Take the 2-minute tour ×
Mathematica Stack Exchange is a question and answer site for users of Mathematica. It's 100% free, no registration required.

It is not very difficult to face a function for which ContourPlot works too slow. And it seems natural that this function can be parallelized well. Anyway, naive Parallelize@ContourPlot produces "ContourPlot[...] cannot be parallelized; "...

So, is it possible to parallelize ContourPlot?

share|improve this question
3  
Have you tried generating a discrete mesh and using ListContourPlot instead? The mesh does not have to be regular. –  Verbeia Jan 30 '12 at 20:53
    
@Verbeia: actually I have not. You suggest generate points using ParallelMap and then plot them? –  faleichik Jan 30 '12 at 20:59
    
Yes, that is what I had in mind. I wasn't sure if that was worth posting as an answer. –  Verbeia Jan 30 '12 at 21:01
    
@verbeia I assume that would work, but it would mean you work on a regular grid. It doesn't use adaptive gridding that ContourPlot applies to increase sample density in rapidly changing spots. So the result can be rather different. –  Sjoerd C. de Vries Jan 30 '12 at 21:02
    
@Sjoerd one could use Szabolcs's approach here: mathematica.stackexchange.com/questions/216/… –  acl Jan 30 '12 at 21:04

4 Answers 4

up vote 30 down vote accepted

I second @Verbeia's suggestion: compute the function on a mesh of points and use ListContourPlot. The disadvantage is that ListContourPlot has no adaptive sampling, so it'd be preferable if we could do our own adaptive sampling somehow. Adaptive sampling can give you a much better result while needing to compute the function in far less points---and the problem here is indeed computation time. So ContourPlot with its adaptive sampling might give a better result in less time on a single CPU than ListContourPlot will with a high resolution mesh computed on many CPUs.

Adaptive sampling is what I asked about (and solved) here: Adaptive sampling for slow to compute functions in 2D

The method I implemented there is usable (I am using it for something very similar to what you describe) but it is not nearly as good as ContourPlot's own. So one might still try to somehow make use of it. I'm quoting one suggestion I received from Leonid Shifrin there (in a comment):

You probably can control the DensityPlot, although not directly. Since it calls your function, you can simply Sow the values until some criteria (which you define) is violated (or satisfied). Then, you stop via throwing an exception, and catching it in the outer function, but still inside Reap. Alternatively, you could just start fooling DensityPlot by supplying faked values (perhaps, interpolated, or whatever), and it will stop by itself, I guess. Not sure this will work for you, but it may be worth trying.

******************************

Exercises =
[1] In the thread on parallelizing ContourPlot, what message does a naive Parallelize@ContourPlot produce?
[2] Take the thread on parallelizing ContourPlot further, picking up after its final sentence.
You can ignore the rows that follow the thread on parallelizing ContourPlot.

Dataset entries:
******************************

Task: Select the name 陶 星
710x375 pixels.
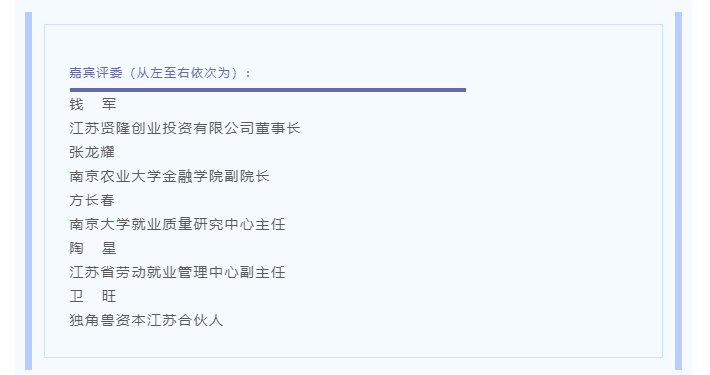Action: [x=93, y=248]
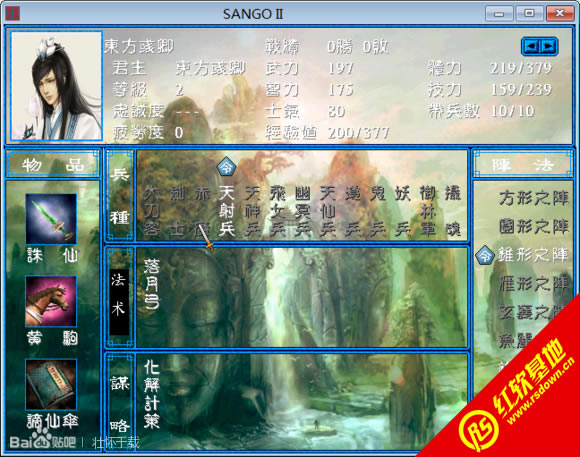Select the 誅仙 green sword item icon
The width and height of the screenshot is (580, 457).
pyautogui.click(x=51, y=219)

******************************

Expected results =
[1] It produces the message "ContourPlot[...] cannot be parallelized".

[2]
I have not tried to implement this before, but I think it could work if your function is sufficiently smooth (which mine is definitely not, but yours may be).

Here's a quick sample implementation of how it could work:

First, let's define a sample function to plot:

fun[{x_, y_}] := 1/(1 + Exp[10 (Norm[{x, y}] - 3)])

Let's divide both the $x$ and $y$ axes into 5 parts on the interval $[0,5]$ and generate a mesh of points:

initialDivision = Range[0, 5];

points = N@Tuples[initialDivision, {2}];

Calculate function values on the intial mesh. This can be parallelized (just use ParallelMap)

values = fun /@ points;

This counter i will be used to control the maximal subdivisions in ContourPlot:

i = 0;

Now put the following code into a single cell, and evaluate it several times. Each time a finer and finer approximation will be computed. The points where function values have been computed will also be visualized. Note that I fixed the plot points in ContourPlot to force it to use the same initial mesh that I used, and I also fixed the number of contours.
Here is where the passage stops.